● The task
Could the data underneath be repeated exactly, in full?

Exercise materials below:

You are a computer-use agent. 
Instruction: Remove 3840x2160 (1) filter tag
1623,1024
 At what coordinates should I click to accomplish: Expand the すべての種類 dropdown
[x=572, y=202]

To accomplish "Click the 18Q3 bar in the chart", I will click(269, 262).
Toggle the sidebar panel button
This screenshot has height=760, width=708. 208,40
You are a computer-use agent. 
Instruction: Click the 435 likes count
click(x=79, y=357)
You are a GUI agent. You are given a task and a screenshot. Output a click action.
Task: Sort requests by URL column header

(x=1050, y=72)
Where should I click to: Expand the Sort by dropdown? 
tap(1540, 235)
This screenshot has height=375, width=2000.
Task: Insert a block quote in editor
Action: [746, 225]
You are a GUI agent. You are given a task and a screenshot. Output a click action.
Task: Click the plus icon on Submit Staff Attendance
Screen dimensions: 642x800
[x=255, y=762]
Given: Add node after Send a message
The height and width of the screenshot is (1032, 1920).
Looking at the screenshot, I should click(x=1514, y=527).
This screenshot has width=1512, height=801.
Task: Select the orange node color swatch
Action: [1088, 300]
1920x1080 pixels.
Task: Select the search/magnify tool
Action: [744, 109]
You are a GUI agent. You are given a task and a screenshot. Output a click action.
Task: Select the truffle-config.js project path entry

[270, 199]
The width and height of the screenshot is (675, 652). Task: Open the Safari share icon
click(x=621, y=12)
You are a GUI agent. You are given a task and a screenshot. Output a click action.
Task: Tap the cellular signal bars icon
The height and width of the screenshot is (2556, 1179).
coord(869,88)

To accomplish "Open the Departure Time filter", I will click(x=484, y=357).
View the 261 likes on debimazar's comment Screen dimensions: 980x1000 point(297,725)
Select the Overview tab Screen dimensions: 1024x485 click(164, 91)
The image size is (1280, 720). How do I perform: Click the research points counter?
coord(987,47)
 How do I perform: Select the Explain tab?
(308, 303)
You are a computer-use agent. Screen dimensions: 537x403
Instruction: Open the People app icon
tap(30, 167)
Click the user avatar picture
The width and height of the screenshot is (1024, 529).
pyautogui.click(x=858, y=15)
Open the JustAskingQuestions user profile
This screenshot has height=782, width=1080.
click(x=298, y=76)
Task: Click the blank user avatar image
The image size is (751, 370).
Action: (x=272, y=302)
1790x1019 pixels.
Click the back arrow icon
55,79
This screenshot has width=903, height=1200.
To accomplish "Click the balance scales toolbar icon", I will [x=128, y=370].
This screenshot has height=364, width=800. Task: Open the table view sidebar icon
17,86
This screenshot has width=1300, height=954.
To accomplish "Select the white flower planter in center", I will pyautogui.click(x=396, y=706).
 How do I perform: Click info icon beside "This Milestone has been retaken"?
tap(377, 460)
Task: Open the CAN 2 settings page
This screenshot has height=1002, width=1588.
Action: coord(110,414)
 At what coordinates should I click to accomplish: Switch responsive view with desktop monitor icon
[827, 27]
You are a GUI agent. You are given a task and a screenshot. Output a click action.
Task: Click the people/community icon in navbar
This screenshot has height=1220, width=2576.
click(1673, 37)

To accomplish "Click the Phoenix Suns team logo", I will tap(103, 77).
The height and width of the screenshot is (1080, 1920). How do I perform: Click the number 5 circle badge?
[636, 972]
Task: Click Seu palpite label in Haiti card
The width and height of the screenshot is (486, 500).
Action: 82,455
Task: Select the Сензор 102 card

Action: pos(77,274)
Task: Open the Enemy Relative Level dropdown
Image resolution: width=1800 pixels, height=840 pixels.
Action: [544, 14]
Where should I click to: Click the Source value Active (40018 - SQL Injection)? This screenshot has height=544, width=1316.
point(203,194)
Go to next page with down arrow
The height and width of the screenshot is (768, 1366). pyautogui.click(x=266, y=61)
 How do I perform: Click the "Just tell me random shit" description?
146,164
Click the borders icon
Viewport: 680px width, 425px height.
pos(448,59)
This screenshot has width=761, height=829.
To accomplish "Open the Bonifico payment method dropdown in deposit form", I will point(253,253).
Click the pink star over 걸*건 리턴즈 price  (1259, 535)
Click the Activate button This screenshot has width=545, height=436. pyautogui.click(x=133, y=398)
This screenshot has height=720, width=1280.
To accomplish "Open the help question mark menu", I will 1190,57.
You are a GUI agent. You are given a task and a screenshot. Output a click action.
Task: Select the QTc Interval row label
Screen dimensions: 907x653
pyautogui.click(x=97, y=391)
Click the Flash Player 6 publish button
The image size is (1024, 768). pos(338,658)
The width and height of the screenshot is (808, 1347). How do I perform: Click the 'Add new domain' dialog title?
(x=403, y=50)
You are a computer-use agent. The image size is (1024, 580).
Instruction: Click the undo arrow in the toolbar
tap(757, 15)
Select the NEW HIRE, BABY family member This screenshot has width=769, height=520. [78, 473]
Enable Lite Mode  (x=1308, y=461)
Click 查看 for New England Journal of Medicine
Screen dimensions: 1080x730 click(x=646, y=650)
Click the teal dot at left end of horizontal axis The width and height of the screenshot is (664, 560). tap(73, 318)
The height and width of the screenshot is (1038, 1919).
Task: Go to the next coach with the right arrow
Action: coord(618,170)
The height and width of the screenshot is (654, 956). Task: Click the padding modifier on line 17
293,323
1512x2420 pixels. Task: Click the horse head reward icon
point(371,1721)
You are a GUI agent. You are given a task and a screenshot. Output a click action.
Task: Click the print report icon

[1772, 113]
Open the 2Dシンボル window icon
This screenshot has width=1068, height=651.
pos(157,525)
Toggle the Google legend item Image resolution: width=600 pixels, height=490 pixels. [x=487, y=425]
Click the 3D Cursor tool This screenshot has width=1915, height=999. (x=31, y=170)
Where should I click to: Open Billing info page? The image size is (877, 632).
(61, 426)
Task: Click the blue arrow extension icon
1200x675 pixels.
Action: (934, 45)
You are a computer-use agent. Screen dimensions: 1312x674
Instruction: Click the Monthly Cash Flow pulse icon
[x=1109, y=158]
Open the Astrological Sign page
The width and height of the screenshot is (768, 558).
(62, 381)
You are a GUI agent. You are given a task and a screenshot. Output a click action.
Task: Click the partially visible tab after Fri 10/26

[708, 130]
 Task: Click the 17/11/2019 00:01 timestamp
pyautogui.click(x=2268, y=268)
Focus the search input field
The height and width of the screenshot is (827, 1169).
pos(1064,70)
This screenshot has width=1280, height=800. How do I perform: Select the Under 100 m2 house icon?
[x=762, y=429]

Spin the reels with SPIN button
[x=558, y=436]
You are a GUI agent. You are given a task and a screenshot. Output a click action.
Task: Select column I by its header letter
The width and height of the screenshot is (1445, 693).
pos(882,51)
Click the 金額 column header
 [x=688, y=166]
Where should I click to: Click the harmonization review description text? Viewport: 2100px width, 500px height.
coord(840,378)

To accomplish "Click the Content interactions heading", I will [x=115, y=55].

End of Exercise materials.

● Exercise solution
You are a computer-use agent. 
Instruction: Remove 3840x2160 (1) filter tag
1623,1024
 At what coordinates should I click to accomplish: Expand the すべての種類 dropdown
[x=572, y=202]

To accomplish "Click the 18Q3 bar in the chart", I will click(269, 262).
Toggle the sidebar panel button
This screenshot has height=760, width=708. 208,40
You are a computer-use agent. 
Instruction: Click the 435 likes count
click(x=79, y=357)
You are a GUI agent. You are given a task and a screenshot. Output a click action.
Task: Sort requests by URL column header

(x=1050, y=72)
Where should I click to: Expand the Sort by dropdown? 
tap(1540, 235)
This screenshot has height=375, width=2000.
Task: Insert a block quote in editor
Action: [746, 225]
You are a GUI agent. You are given a task and a screenshot. Output a click action.
Task: Click the plus icon on Submit Staff Attendance
Screen dimensions: 642x800
[x=255, y=762]
Given: Add node after Send a message
The height and width of the screenshot is (1032, 1920).
Looking at the screenshot, I should click(x=1514, y=527).
This screenshot has width=1512, height=801.
Task: Select the orange node color swatch
Action: [1088, 300]
1920x1080 pixels.
Task: Select the search/magnify tool
Action: [744, 109]
You are a GUI agent. You are given a task and a screenshot. Output a click action.
Task: Select the truffle-config.js project path entry

[270, 199]
The width and height of the screenshot is (675, 652). Task: Open the Safari share icon
click(x=621, y=12)
You are a GUI agent. You are given a task and a screenshot. Output a click action.
Task: Tap the cellular signal bars icon
The height and width of the screenshot is (2556, 1179).
coord(869,88)

To accomplish "Open the Departure Time filter", I will click(x=484, y=357).
View the 261 likes on debimazar's comment Screen dimensions: 980x1000 point(297,725)
Select the Overview tab Screen dimensions: 1024x485 click(164, 91)
The image size is (1280, 720). How do I perform: Click the research points counter?
coord(987,47)
 How do I perform: Select the Explain tab?
(308, 303)
You are a computer-use agent. Screen dimensions: 537x403
Instruction: Open the People app icon
tap(30, 167)
Click the user avatar picture
The width and height of the screenshot is (1024, 529).
pyautogui.click(x=858, y=15)
Open the JustAskingQuestions user profile
This screenshot has height=782, width=1080.
click(x=298, y=76)
Task: Click the blank user avatar image
The image size is (751, 370).
Action: (x=272, y=302)
1790x1019 pixels.
Click the back arrow icon
55,79
This screenshot has width=903, height=1200.
To accomplish "Click the balance scales toolbar icon", I will [x=128, y=370].
This screenshot has height=364, width=800. Task: Open the table view sidebar icon
17,86
This screenshot has width=1300, height=954.
To accomplish "Select the white flower planter in center", I will pyautogui.click(x=396, y=706).
 How do I perform: Click info icon beside "This Milestone has been retaken"?
tap(377, 460)
Task: Open the CAN 2 settings page
This screenshot has height=1002, width=1588.
Action: coord(110,414)
 At what coordinates should I click to accomplish: Switch responsive view with desktop monitor icon
[827, 27]
You are a GUI agent. You are given a task and a screenshot. Output a click action.
Task: Click the people/community icon in navbar
This screenshot has height=1220, width=2576.
click(1673, 37)

To accomplish "Click the Phoenix Suns team logo", I will tap(103, 77).
The height and width of the screenshot is (1080, 1920). How do I perform: Click the number 5 circle badge?
[636, 972]
Task: Click Seu palpite label in Haiti card
The width and height of the screenshot is (486, 500).
Action: 82,455
Task: Select the Сензор 102 card

Action: pos(77,274)
Task: Open the Enemy Relative Level dropdown
Image resolution: width=1800 pixels, height=840 pixels.
Action: [544, 14]
Where should I click to: Click the Source value Active (40018 - SQL Injection)? This screenshot has height=544, width=1316.
point(203,194)
Go to next page with down arrow
The height and width of the screenshot is (768, 1366). pyautogui.click(x=266, y=61)
 How do I perform: Click the "Just tell me random shit" description?
146,164
Click the borders icon
Viewport: 680px width, 425px height.
pos(448,59)
This screenshot has width=761, height=829.
To accomplish "Open the Bonifico payment method dropdown in deposit form", I will point(253,253).
Click the pink star over 걸*건 리턴즈 price  (1259, 535)
Click the Activate button This screenshot has width=545, height=436. pyautogui.click(x=133, y=398)
This screenshot has height=720, width=1280.
To accomplish "Open the help question mark menu", I will 1190,57.
You are a GUI agent. You are given a task and a screenshot. Output a click action.
Task: Select the QTc Interval row label
Screen dimensions: 907x653
pyautogui.click(x=97, y=391)
Click the Flash Player 6 publish button
The image size is (1024, 768). pos(338,658)
The width and height of the screenshot is (808, 1347). How do I perform: Click the 'Add new domain' dialog title?
(x=403, y=50)
You are a computer-use agent. The image size is (1024, 580).
Instruction: Click the undo arrow in the toolbar
tap(757, 15)
Select the NEW HIRE, BABY family member This screenshot has width=769, height=520. [78, 473]
Enable Lite Mode  (x=1308, y=461)
Click 查看 for New England Journal of Medicine
Screen dimensions: 1080x730 click(x=646, y=650)
Click the teal dot at left end of horizontal axis The width and height of the screenshot is (664, 560). tap(73, 318)
The height and width of the screenshot is (1038, 1919).
Task: Go to the next coach with the right arrow
Action: coord(618,170)
The height and width of the screenshot is (654, 956). Task: Click the padding modifier on line 17
293,323
1512x2420 pixels. Task: Click the horse head reward icon
point(371,1721)
You are a GUI agent. You are given a task and a screenshot. Output a click action.
Task: Click the print report icon

[1772, 113]
Open the 2Dシンボル window icon
This screenshot has width=1068, height=651.
pos(157,525)
Toggle the Google legend item Image resolution: width=600 pixels, height=490 pixels. [x=487, y=425]
Click the 3D Cursor tool This screenshot has width=1915, height=999. (x=31, y=170)
Where should I click to: Open Billing info page? The image size is (877, 632).
(61, 426)
Task: Click the blue arrow extension icon
1200x675 pixels.
Action: (934, 45)
You are a computer-use agent. Screen dimensions: 1312x674
Instruction: Click the Monthly Cash Flow pulse icon
[x=1109, y=158]
Open the Astrological Sign page
The width and height of the screenshot is (768, 558).
(62, 381)
You are a GUI agent. You are given a task and a screenshot. Output a click action.
Task: Click the partially visible tab after Fri 10/26

[708, 130]
 Task: Click the 17/11/2019 00:01 timestamp
pyautogui.click(x=2268, y=268)
Focus the search input field
The height and width of the screenshot is (827, 1169).
pos(1064,70)
This screenshot has width=1280, height=800. How do I perform: Select the Under 100 m2 house icon?
[x=762, y=429]

Spin the reels with SPIN button
[x=558, y=436]
You are a GUI agent. You are given a task and a screenshot. Output a click action.
Task: Select column I by its header letter
The width and height of the screenshot is (1445, 693).
pos(882,51)
Click the 金額 column header
 [x=688, y=166]
Where should I click to: Click the harmonization review description text? Viewport: 2100px width, 500px height.
coord(840,378)

To accomplish "Click the Content interactions heading", I will [x=115, y=55].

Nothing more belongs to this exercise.